_WHAT IS REQUIRED:_ Set down, word for word, the records from the line containing "The width and" through the line containing "Action: 288,924", with both of those lines included.

_DATA TO USE:_
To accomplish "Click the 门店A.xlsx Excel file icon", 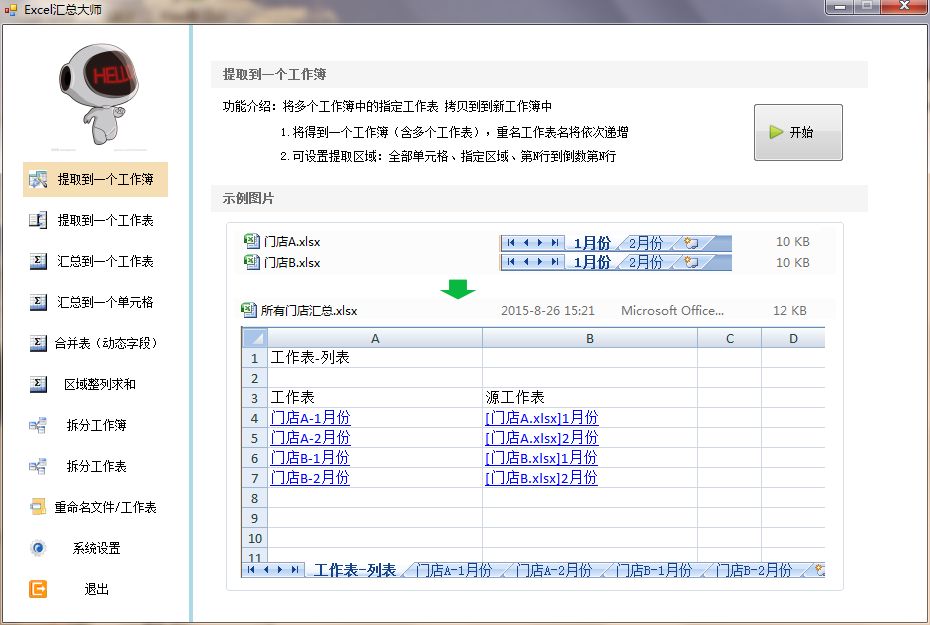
==
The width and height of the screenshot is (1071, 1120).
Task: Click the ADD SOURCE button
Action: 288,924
--
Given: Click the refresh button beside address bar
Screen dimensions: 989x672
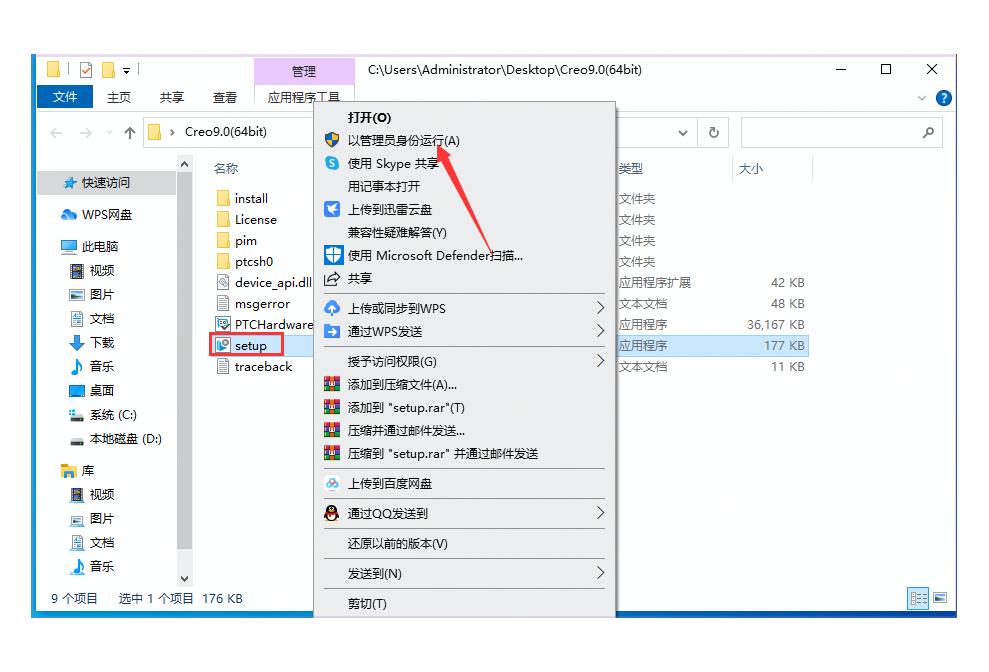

_WRITTEN SOLUTION:_
The width and height of the screenshot is (1071, 1120).
Task: Click the ADD SOURCE button
Action: 288,924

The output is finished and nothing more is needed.